**TASK GOAL**:
Copy the records below word for word, from the line with "Task: Click the cell at 11000 RPM, load 10" up to and including the line with "pos(601,93)".

** start INPUT RECORDS **

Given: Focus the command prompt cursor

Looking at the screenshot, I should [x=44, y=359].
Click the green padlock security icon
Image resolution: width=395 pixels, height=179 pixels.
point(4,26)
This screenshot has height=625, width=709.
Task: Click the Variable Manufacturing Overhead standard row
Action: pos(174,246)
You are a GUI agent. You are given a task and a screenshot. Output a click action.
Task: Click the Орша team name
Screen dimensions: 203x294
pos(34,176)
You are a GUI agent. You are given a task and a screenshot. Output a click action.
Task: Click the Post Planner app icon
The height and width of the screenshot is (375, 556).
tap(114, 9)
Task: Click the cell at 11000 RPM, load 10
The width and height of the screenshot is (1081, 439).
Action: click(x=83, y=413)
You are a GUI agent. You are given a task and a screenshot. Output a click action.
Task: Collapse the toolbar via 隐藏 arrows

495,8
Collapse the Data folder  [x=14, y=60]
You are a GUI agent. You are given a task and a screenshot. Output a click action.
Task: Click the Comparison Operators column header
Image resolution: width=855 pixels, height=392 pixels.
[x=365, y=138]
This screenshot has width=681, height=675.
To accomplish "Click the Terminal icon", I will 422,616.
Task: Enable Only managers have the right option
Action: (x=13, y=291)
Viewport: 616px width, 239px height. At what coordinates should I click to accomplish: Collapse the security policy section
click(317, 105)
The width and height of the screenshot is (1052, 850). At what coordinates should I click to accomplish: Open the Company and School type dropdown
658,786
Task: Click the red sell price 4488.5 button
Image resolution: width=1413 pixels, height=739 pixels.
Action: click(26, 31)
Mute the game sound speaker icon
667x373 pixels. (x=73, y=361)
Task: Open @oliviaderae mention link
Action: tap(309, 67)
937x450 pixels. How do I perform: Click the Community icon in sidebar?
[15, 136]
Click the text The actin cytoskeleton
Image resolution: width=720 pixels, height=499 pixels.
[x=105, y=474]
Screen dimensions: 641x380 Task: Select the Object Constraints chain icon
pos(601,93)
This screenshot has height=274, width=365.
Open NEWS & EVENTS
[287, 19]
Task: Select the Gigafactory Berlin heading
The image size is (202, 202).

** end INPUT RECORDS **

**FULL ANSWER**:
Task: Click the cell at 11000 RPM, load 10
The width and height of the screenshot is (1081, 439).
Action: click(x=83, y=413)
You are a GUI agent. You are given a task and a screenshot. Output a click action.
Task: Collapse the toolbar via 隐藏 arrows

495,8
Collapse the Data folder  [x=14, y=60]
You are a GUI agent. You are given a task and a screenshot. Output a click action.
Task: Click the Comparison Operators column header
Image resolution: width=855 pixels, height=392 pixels.
[x=365, y=138]
This screenshot has width=681, height=675.
To accomplish "Click the Terminal icon", I will 422,616.
Task: Enable Only managers have the right option
Action: (x=13, y=291)
Viewport: 616px width, 239px height. At what coordinates should I click to accomplish: Collapse the security policy section
click(317, 105)
The width and height of the screenshot is (1052, 850). At what coordinates should I click to accomplish: Open the Company and School type dropdown
658,786
Task: Click the red sell price 4488.5 button
Image resolution: width=1413 pixels, height=739 pixels.
Action: click(26, 31)
Mute the game sound speaker icon
667x373 pixels. (x=73, y=361)
Task: Open @oliviaderae mention link
Action: tap(309, 67)
937x450 pixels. How do I perform: Click the Community icon in sidebar?
[15, 136]
Click the text The actin cytoskeleton
Image resolution: width=720 pixels, height=499 pixels.
[x=105, y=474]
Screen dimensions: 641x380 Task: Select the Object Constraints chain icon
pos(601,93)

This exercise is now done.